What to do if you are asked to pay up front for materials before a job starts:
"Don’t pay upfront before the job starts. If you are considering a large project, agree a payment schedule of staged payments. If it is a smaller job agree to pay on completion. But only pay if work is progressing well and is done to the standards you require. Reputable builders are likely to be buying their materials through an account from a builders merchants so immediate demands for payment shouldn’t be necessary. You could also consider paying some of the cost using a credit card for additional payment protection from the credit provider."
What to do if you are unhappy with the work as it is progressing:
"Do not pay any more money until the issues are resolved. Talk to the trader.
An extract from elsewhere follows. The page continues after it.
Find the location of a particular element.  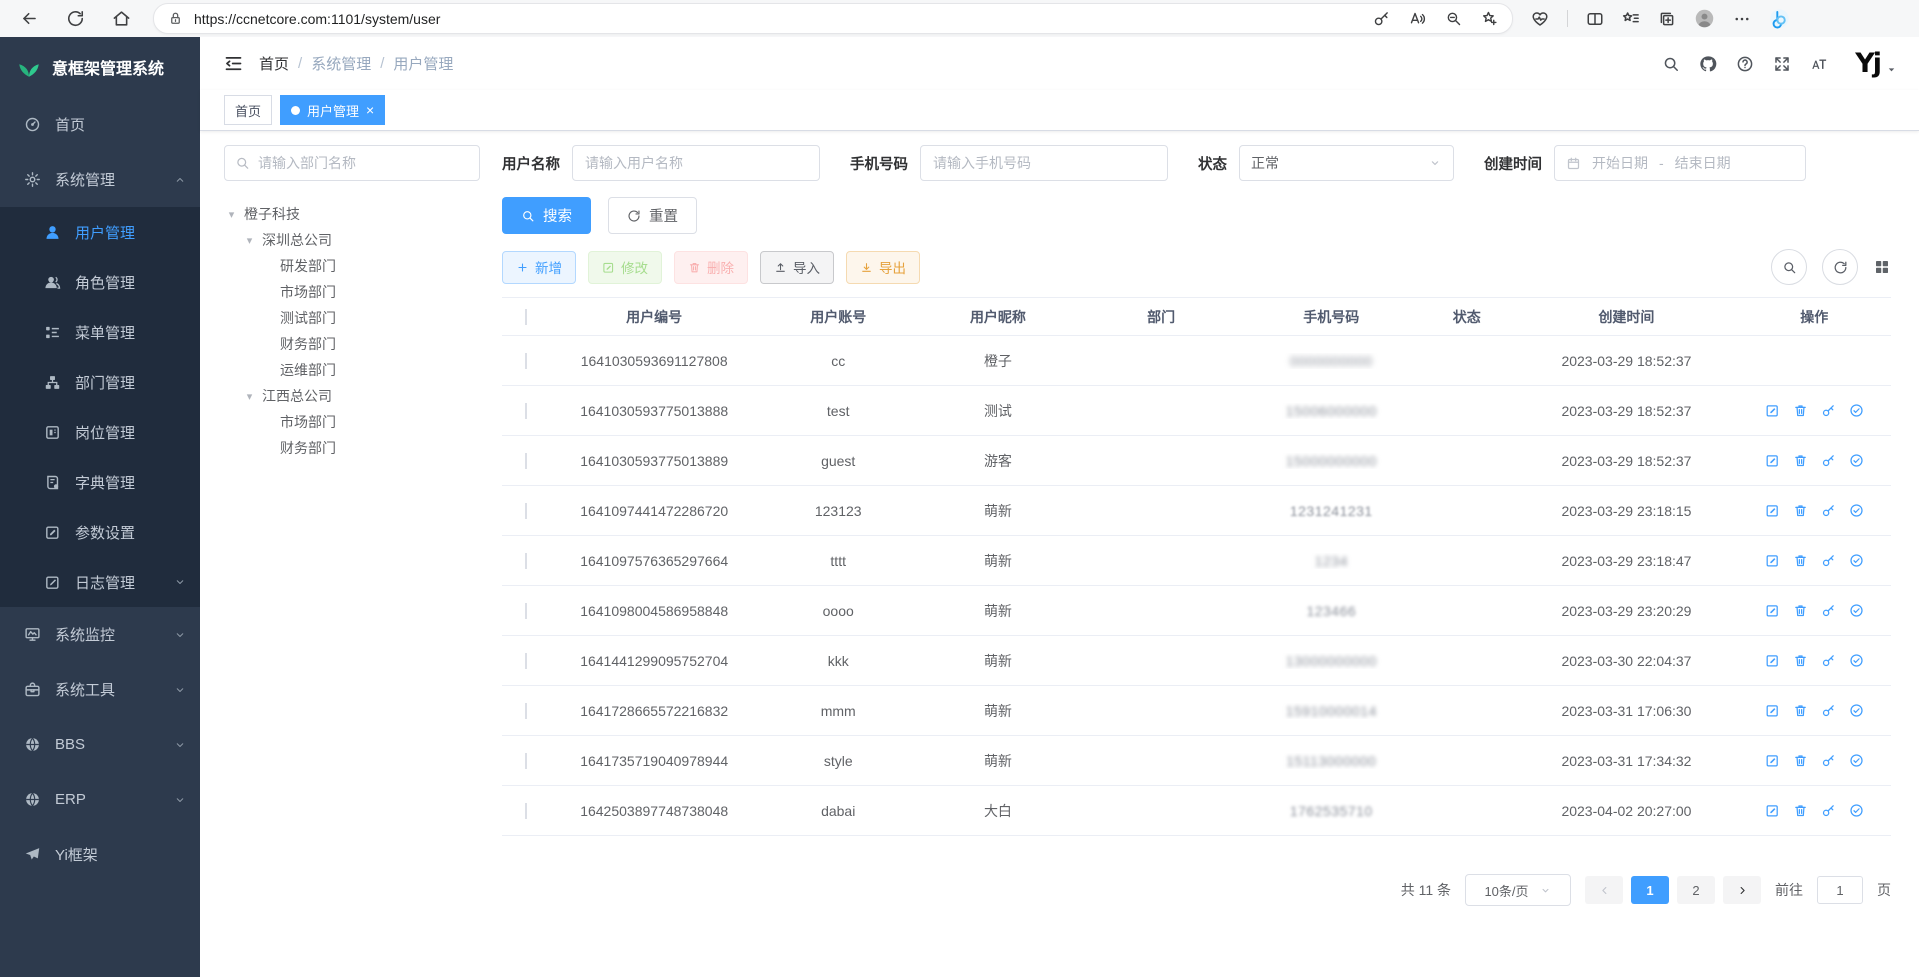

prev-page-button is located at coordinates (1604, 890).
"When you enter into a contract for goods and services, you can expect these to be supplied with reasonable care and skill and materials to be of satisfactory quality. Try and agree how the issues can be resolved and by when. Take photos highlighting the issues if you can and keep a record of your conversations and phone calls and what is agreed. Always follow up your complaint in writing. If problems still persist you can get further advice from the Citizens Advice Consumer Service – Freephone 0808 223 1133
"Give the business an opportunity to put things right. If problems persist, you might need to consider getting alternative quotes for remedial work or get an opinion from an expert on the cause of the problem. Knowing this information might assist in helping to find a resolution.
"If this still doesn’t work, you will need to consider taking legal action through the small claims court. Resolving the dispute and going to mediation might be an option, but not in every case."
What to do if your builder disappears without finishing the work, or goes into liquidation:
"Hopefully, if you have paid in instalments, you will only have paid for the materials and workmanship complete to date.
"Firstly, try to contact the trader to find out what has happened. Always put your complaint in writing, sent to their last known address. and set out how and when you want the issue to be resolved by. If they are members of a professional trade association, there may be insurance backed guarantees you can rely on.
"If you paid by credit card for any amount over £100, you may be able to claim against your credit card provider. If the business is a sole trader and has gone bankrupt, you may be able to register with the official receiver to reclaim any deposit you have paid. This will take time to resolve and any amount recovered might be significantly less than your deposit paid. If the business is a Limited Company, there may be options available through company administrators but these would have to be considered on a case by case basis.
"Always seek advice from the Citizens Advice Consumer Service as early as possible. if they suspect that a criminal offence may have been committed, they may refer the details to Trading Standards."